Citing its “Right of Access Initiative,” on September 9, 2019, the Department of Health and Human Services (“HHS”) Office for Civil Rights (“OCR”) announced that a hospital in Florida (the “Hospital”) will settle potential violations of the Health Insurance Portability and Accountability Act of 1996 (“HIPAA”) by paying a civil penalty of $85,000 and adopting a corrective action plan.

Per OCR’s investigation, a patient complained to OCR that it had been almost a year since she requested her child’s fetal heart monitoring records. The patient’s access requests included:

  1. A request by the patient on October 18, 2017 for the records. The Hospital replied the records could not be found.
  2. A request made through the patient’s counsel on January 2, 2018 and February 12, 2018, to which the Hospital provided an incomplete record on March 2018 and then a complete response on August 23, 2018.
  3. Following the OCR investigation, the Hospital provided the fetal heart monitor records to the patient on February 7, 2019.

Under HIPAA, patients have a right to access their “designated record set” from their provider, which includes medical and billing records maintained by or for a covered health care provider; enrollment, payment, claims adjudication and case or medical management record systems maintained by or for a health plan; and any information used by or for a covered entity to make health care decisions about individuals. Fetal monitoring strips that are part of a patient’s medical record, and therefore part of the designated record set, must be produced in a timely manner upon request. More and more frequently, such strips are electronic and are automatically integrated into the electronic health record, making it easier for health care providers to produce them.

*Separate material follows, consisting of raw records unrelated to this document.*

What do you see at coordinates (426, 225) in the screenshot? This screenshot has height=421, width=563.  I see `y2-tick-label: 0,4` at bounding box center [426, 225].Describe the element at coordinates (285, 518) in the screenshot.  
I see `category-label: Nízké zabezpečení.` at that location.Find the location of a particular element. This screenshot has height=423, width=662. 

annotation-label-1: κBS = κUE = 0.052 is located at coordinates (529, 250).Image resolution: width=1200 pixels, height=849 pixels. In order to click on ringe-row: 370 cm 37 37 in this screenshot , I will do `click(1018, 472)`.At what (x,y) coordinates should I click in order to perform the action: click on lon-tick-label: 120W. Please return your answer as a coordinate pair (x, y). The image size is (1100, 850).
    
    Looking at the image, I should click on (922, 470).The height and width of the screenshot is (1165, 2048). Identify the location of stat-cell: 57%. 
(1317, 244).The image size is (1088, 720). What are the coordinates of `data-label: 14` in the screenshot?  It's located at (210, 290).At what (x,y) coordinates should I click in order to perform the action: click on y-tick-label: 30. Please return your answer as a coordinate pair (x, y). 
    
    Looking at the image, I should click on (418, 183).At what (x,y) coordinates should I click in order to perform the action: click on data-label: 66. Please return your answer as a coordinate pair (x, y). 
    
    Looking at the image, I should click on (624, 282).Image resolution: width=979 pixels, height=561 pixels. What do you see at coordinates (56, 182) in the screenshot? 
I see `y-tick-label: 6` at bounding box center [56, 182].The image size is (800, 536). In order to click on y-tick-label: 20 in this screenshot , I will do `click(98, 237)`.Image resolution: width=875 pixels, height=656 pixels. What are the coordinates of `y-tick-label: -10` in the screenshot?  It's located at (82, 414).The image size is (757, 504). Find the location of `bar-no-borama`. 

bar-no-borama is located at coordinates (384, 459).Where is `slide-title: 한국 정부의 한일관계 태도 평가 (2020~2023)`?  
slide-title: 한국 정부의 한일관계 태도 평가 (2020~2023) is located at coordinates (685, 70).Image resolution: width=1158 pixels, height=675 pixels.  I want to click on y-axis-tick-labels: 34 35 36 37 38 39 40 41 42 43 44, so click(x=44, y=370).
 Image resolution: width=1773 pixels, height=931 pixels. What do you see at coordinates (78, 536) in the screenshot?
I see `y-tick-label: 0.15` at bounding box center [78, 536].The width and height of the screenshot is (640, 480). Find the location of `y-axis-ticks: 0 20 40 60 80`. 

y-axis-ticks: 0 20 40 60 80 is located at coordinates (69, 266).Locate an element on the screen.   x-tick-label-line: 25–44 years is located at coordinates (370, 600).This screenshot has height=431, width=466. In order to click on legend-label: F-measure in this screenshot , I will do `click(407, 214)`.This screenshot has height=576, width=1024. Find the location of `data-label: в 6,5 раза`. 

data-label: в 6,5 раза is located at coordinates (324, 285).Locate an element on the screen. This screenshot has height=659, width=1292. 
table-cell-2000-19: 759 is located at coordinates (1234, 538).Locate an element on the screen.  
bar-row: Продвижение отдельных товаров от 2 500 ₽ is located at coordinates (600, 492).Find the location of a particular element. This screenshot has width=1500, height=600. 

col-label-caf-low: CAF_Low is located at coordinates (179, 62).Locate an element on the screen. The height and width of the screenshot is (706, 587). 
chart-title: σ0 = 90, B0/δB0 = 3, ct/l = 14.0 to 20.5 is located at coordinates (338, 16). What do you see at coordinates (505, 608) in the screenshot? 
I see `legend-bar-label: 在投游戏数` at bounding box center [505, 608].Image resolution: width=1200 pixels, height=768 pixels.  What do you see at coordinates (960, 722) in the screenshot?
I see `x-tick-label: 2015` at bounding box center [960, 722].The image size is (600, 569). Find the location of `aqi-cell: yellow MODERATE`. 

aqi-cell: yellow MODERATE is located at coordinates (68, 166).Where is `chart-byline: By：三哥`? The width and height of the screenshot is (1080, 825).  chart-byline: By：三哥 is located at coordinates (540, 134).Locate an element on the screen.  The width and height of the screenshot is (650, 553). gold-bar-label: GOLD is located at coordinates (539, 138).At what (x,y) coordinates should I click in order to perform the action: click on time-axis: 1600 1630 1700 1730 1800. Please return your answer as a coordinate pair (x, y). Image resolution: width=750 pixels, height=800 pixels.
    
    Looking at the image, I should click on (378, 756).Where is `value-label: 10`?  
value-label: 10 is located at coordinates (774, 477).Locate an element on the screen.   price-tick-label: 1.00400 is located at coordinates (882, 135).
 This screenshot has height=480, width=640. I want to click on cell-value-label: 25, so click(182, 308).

When the patient is a minor, the parent or guardian generally has the right of access to the minor’s records, unless the minor is permitted to give consent to services independently, subject to state law. A third party, such as counsel, may also be authorized to exercise the patient’s right of access.

Under HIPAA, a response to a patient’s request for access to records should be provided within 30 days; however, one 30-day extension is permitted if the patient is notified in writing of the reason for the delay and provided the date by which the covered entity will respond to the request. State law may provide a shorter response time, thus, covered entities should be aware of their state requirements for a patient’s right of access.

The corrective action plan includes: 1) developing policies and procedures related to access and the designated record set; 2) providing to HHS a list of the names of the Hospital’s business associates that play a part in fulfilling access requests; and 3) training. OCR will be monitoring the Hospital for one year.

Practical Takeaways

Covered entities should take note of OCR’s “Right of Access Initiative” and ensure they are meeting their obligations under HIPAA. Key takeaways include:

  • It is critical to have a clearly defined designated record set, which includes a clearly defined legal medical record, combined with a document management policy. The document management policy should define what records are maintained for what purpose; for how long; when they are destroyed and how; and then actually comply with all of the foregoing. As technological advances lead to a greater volume of data collected on each patient, it is important to identify the data that must be included in the patient’s designated record set. This should be done on a regular basis.
  • Covered entities and any business associates responsible for responding to access requests on behalf of a covered entity must train staff to properly identify and respond timely to access requests. Most Health Information Management departments receive a large volume of requests from patients and other parties. Determining when a request is a true HIPAA access request is sometimes difficult, and policies and procedures, as well as training can help mitigate the risk of mismanaging an access request.
  • If covered entities decide to outsource the Health Information Management function of responding to requests for information, they must ensure that these vendors sign a business associate agreement. Further, they should ensure that the vendors are trained to adhere to the covered entity’s access request policy and to accurately identify and respond timely to access request. Covered entities should ensure risk is fairly allocated between the parties in the business associate agreement or underlying services agreement in the event a business associate fails to comply with its contractual or HIPAA obligations.
  • Covered entities and business associates must also be aware of the limitation on fees related to HIPAA access request. Under HIPAA, an individual who has requested a copy of their records may not be charged more than a reasonable, cost-based fee for the copy that covers only certain labor, supply and postage costs that may apply in fulfilling the request.